尽管在理论上可以把罚款、没收违法所得、损害赔偿、罚金刑、自由刑等制裁手段都纳入事后案件反垄断救济的范畴,但从大多数法域的情况看,人们一般将事后案件的反垄断救济作狭义理解和界定,即只包含保护性救济。也就是说,“虽然在竞争政策的背景下,救济和制裁这两个词有时可以互换使用,但二者有不同的含义,而这种差异很重要……一般来说,救济是旨在终止违法行为及其反竞争影响,防止其再次发生,并恢复竞争的措施。制裁通常旨在阻止未来的非法行为,赔偿受害者,并迫使违法者返还非法所得”。以欧盟竞争法为例来看,欧盟委员会在垄断协议、滥用市场支配地位案件中施加救济的权力源于《欧盟理事会第1/2003号条例》第7条的规定,即“如果委员会根据申诉或主动地查明,确有违反条约第81条或第82条的行为,可以作出决定,要求相关企业和企业协会终止其违法行为。为此,委员会可以对其采取与违法行为相称的,且为有效终止该违法行为所必要的任何行为救济措施或结构救济措施”。不同的是,欧盟委员会作出罚款、日罚款等处罚的权力源于该条例第23条和第24条的规定。可见,救济和制裁是彼此相对独立的规范领域。与此同时,欧盟学者一般认为,“救济的目标是有效终止违法行为。原则上,罚款不是救济,救济也不是惩罚(制裁),救济不包含任何赔偿或返还(compensation or restitution)。救济是前瞻性的”。

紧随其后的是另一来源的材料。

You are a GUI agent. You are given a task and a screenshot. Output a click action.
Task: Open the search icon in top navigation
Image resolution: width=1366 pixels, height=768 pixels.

考虑国际通行实践以及中国反垄断法无论在实体制度还是实施制度上都大量借鉴了欧盟竞争法的经验,同时考虑救济的本意是补救、恢复、保护受到不法侵害的权利或法益,不是为了惩罚、处罚或警戒相关企业,本文采取制裁与救济相互区分的立场,即对事后案件的反垄断救济作狭义理解和界定,亦即救济是为有效终止违法行为并消除行为对竞争的不利影响,由反垄断执法机构责令企业采取的任何必要的行为性或结构性措施。

二、事后调查类垄断案件的救济目标定位

事后调查类垄断案件的救济宗旨是有效终止违法行为并消除行为对竞争的不利影响。该宗旨包含三个维度的目标:一是制止违法行为;二是预防违法行为再次发生;三是恢复市场竞争。

(一)制止违法行为

当滥用市场支配地位或垄断协议得到认定,制止违法行为是一个显而易见且必不可少的救济目标。制止违法行为,可以避免竞争利益、效率利益、创新利益、消费者利益、社会公共利益进一步恶化,有助于及时止损。实现这一目标的具体措施(法律责任方式)在各法域有不同的称谓,欧盟竞争法称之为“停止和终止令”(cease and desist order),美国反托拉斯法称之为“禁止性禁令”(prohibitory injunction),中国反垄断法称之为“责令停止违法行为”。其实,这些措施具有某种宣示性色彩。因为反垄断法关于滥用市场支配地位和垄断协议的禁止性规定是自动生效的(self-executing),即使反垄断执法机构没有下达任何救济命令,这些禁止性规定也对每个企业施加了不得从事滥用市场支配地位和垄断协议的义务。换句话说,一旦企业的行为被认定违法,企业本就应当立即停止违法行为,并采取一切必要措施,以遵守这些禁止性规定。然而,企业不一定有健全的合规意识、积极的合规意愿、完备的合规资源。由反垄断执法机构责令停止违法行为,并非没有意义,而是可起到明确相关义务和行为规则、督促企业积极整改的作用,还有助于私人向法院提出民事索赔。如果反垄断执法机构确信只要责令停止违法行为就可以有效终止违法行为并消除行为对竞争的不利影响,则没有必要采取其他救济措施。对于大多数垄断协议而言,如果预期罚款等制裁措施足以阻吓违法行为再次发生,情况可能就是这样。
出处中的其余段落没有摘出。